**** PROVIDED DATA ****

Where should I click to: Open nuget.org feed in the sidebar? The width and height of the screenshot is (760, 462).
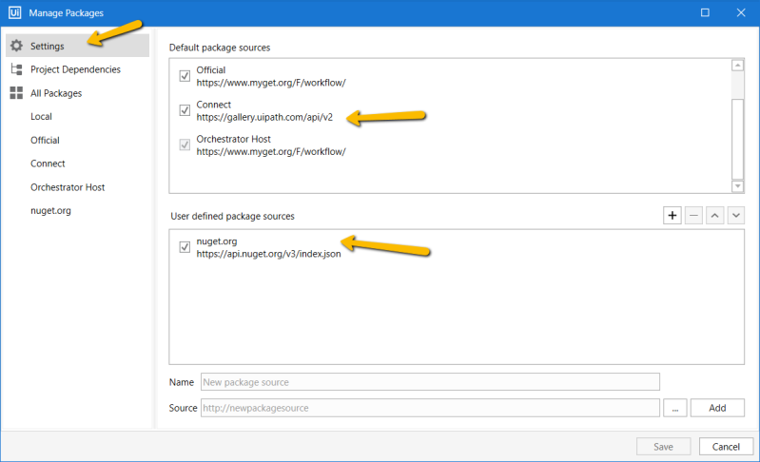[x=50, y=211]
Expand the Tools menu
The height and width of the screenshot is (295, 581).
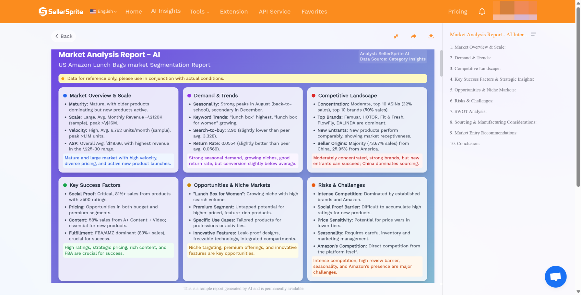click(199, 12)
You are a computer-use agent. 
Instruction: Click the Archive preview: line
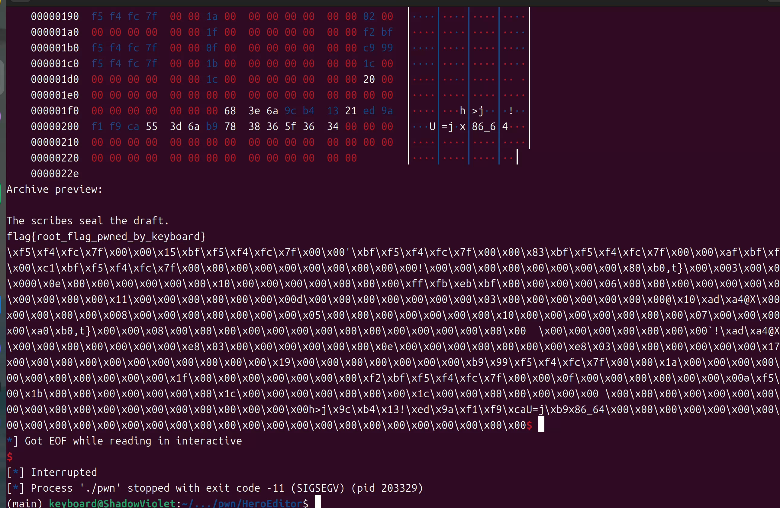click(x=54, y=190)
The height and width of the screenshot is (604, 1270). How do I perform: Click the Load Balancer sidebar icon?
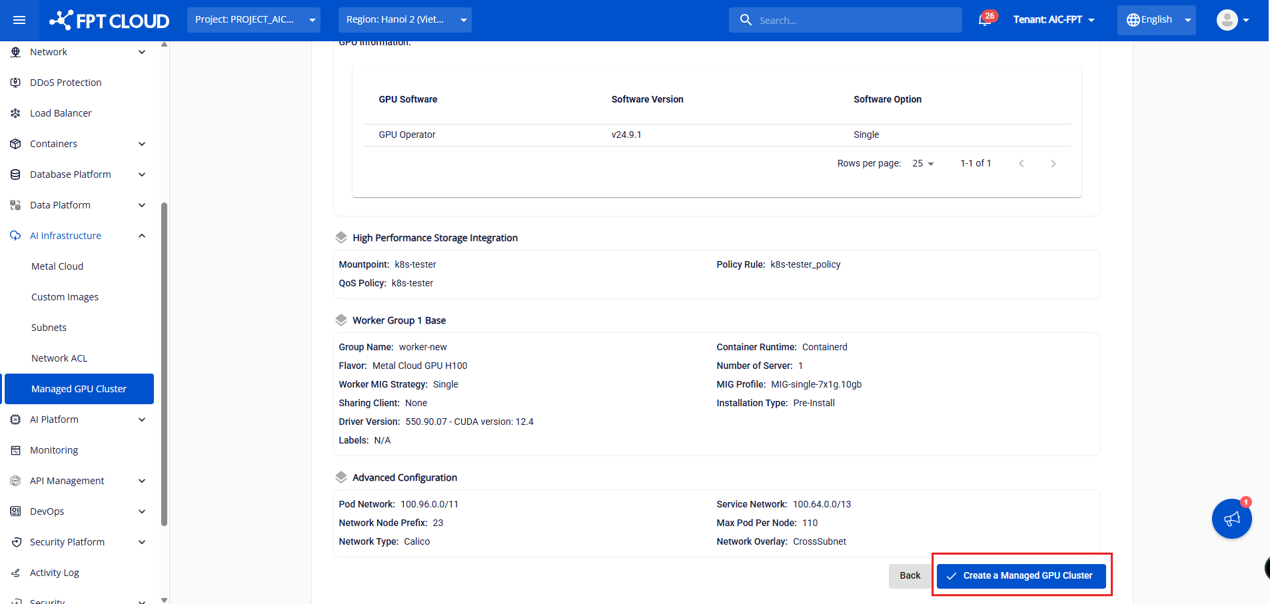pos(15,113)
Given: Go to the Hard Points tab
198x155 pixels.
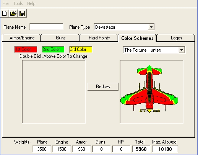Looking at the screenshot, I should pyautogui.click(x=99, y=38).
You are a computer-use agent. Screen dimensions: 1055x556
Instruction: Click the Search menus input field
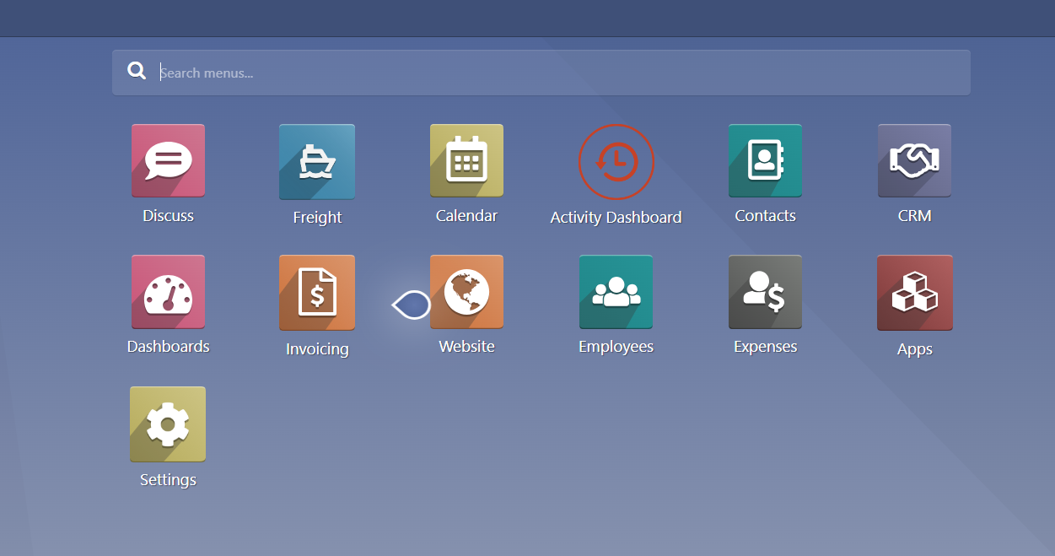point(557,73)
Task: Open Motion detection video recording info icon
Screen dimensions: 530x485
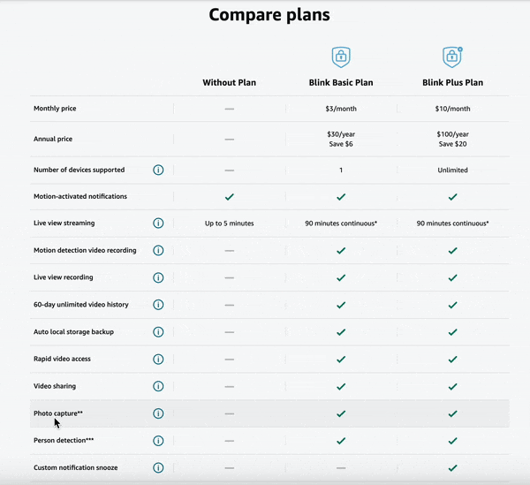Action: click(x=159, y=250)
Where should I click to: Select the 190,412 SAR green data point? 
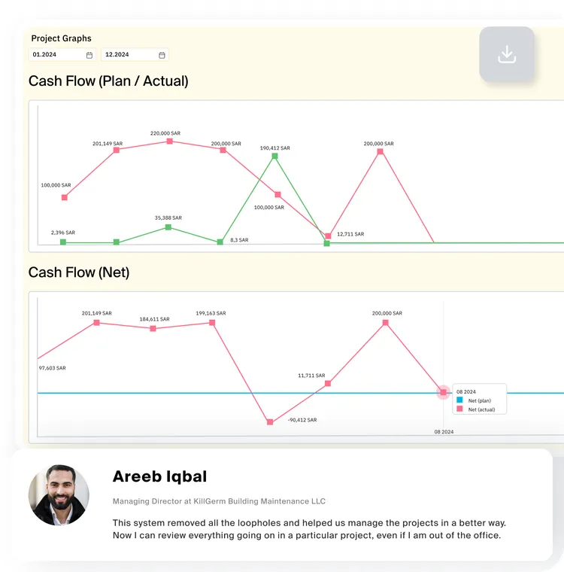(x=275, y=156)
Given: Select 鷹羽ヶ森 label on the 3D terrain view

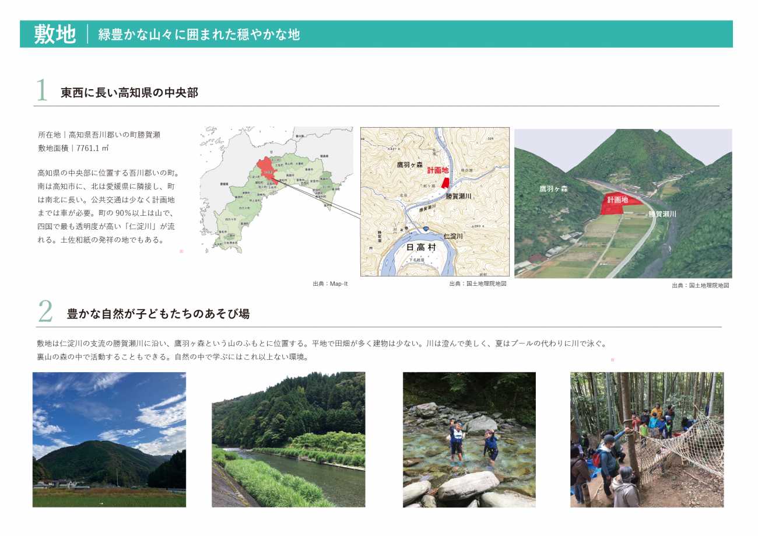Looking at the screenshot, I should point(554,189).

****

(YOUR OBJECTIVE) Copy out each item above word for word, leaving out the pictures.

(SOLUTION TO THE PROBLEM)
Where should I click to: Open nuget.org feed in the sidebar? The width and height of the screenshot is (760, 462).
[x=50, y=211]
Expand the Tools menu
The height and width of the screenshot is (295, 581).
click(199, 12)
You are a computer-use agent. 
Instruction: Click the Archive preview: line
click(x=54, y=190)
The height and width of the screenshot is (604, 1270). How do I perform: Click the Load Balancer sidebar icon?
pos(15,113)
Given: Go to the Hard Points tab
198x155 pixels.
Looking at the screenshot, I should pyautogui.click(x=99, y=38).
You are a computer-use agent. Screen dimensions: 1055x556
Instruction: Click the Search menus input field
point(557,73)
Task: Open Motion detection video recording info icon
Screen dimensions: 530x485
Action: click(x=159, y=250)
Where should I click to: Select the 190,412 SAR green data point? 
(x=275, y=156)
Given: Select 鷹羽ヶ森 label on the 3D terrain view

Looking at the screenshot, I should point(554,189).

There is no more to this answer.